Fighting deepfake fraud starts with a robust identity framework. Traditional methods of verifying identities, such as passwords or one-time passcodes, fall short in detecting AI-generated forgeries. To counter these threats, financial institutions must prioritize advanced identity solutions and security measures that leverage biometrics, real-time analytics, decentralized identity, machine learning, and verified credentials. Multi-factor authentication (MFA), while a useful digital security capability, isn’t enough on its own to combat identity fraud in the world of generative AI.
Identity verification
Identity verification is a critical first step. Facial recognition systems, enhanced with liveness detection, can differentiate between a live human and a static image or video. The Ping Identity Platform analyzes micro-expressions and movements to flag deepfake attempts, adding a vital layer of protection. In one case, liveness detection stopped a deepfake video from bypassing a government ID check, saving a financial institution from approving a fraudulent loan.
Verified credentials
Verified credentials introduce a revolutionary way to validate identity.
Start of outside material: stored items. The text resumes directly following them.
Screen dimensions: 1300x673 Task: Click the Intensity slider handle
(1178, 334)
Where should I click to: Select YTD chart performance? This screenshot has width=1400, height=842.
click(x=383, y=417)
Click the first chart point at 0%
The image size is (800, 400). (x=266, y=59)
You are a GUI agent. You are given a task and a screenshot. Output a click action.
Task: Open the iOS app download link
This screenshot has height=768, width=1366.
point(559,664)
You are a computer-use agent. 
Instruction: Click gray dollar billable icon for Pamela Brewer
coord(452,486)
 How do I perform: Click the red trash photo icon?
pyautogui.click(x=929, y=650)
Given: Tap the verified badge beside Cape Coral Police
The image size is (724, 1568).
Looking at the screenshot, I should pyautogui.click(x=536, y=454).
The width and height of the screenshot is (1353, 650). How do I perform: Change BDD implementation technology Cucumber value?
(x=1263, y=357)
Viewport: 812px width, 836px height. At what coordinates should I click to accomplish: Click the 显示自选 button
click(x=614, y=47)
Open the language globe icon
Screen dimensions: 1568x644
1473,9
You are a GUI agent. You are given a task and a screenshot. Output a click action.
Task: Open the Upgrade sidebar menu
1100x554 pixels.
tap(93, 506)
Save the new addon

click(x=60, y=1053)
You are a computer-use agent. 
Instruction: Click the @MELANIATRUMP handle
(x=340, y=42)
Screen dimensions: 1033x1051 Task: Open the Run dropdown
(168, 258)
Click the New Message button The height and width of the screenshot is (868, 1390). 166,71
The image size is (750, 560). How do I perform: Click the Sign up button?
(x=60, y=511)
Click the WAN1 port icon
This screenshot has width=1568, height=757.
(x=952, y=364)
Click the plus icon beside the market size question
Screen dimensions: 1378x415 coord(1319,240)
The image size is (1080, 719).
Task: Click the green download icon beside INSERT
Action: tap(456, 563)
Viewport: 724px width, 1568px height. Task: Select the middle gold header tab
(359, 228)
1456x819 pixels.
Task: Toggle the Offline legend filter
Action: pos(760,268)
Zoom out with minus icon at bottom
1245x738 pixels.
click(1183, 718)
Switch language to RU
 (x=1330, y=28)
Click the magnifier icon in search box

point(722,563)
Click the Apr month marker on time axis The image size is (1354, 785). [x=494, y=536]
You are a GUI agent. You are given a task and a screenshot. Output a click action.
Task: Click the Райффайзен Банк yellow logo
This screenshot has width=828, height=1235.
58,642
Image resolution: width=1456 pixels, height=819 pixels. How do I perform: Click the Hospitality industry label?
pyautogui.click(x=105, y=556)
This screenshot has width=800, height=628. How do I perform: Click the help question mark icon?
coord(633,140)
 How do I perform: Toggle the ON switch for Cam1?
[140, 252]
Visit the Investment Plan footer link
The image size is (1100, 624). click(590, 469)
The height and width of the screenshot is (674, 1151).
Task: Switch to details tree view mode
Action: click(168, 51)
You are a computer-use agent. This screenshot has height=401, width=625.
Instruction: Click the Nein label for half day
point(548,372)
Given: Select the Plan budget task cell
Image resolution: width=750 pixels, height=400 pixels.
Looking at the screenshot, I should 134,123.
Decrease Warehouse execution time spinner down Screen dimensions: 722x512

By using cryptographic techniques to bind an individual’s information to a secure digital credential, institutions can confirm identity without relying on physical documents. These credentials are stored in digital wallets, providing a tamper-proof, decentralized means of authentication. For instance, during customer onboarding, a verified credential can authenticate not only the individual’s identity but also the integrity of the information presented, effectively nullifying attempts to use manipulated data.
Decentralized identity
Decentralized identity solutions empower users by giving them control over their personal information. Instead of storing identity data centrally, which presents a single point of failure, decentralized models distribute data across secure networks. Users can selectively share specific attributes of their identity, such as proof of age or employment, without exposing additional details. This approach minimizes data exposure, reducing the risk of exploitation through deepfakes or other means. Moreover, decentralized identity makes it easier for institutions to revoke compromised credentials in real time, ensuring ongoing security.
Adaptive authentication
Adaptive authentication methods complement these technologies by continuously analyzing behavioral signals—such as typing speed, device usage, and geolocation—to identify anomalies that could indicate fraudulent activity. If a customer suddenly attempts a high-value transfer from an unusual location, adaptive authentication can trigger additional verification measures or block the transaction altogether.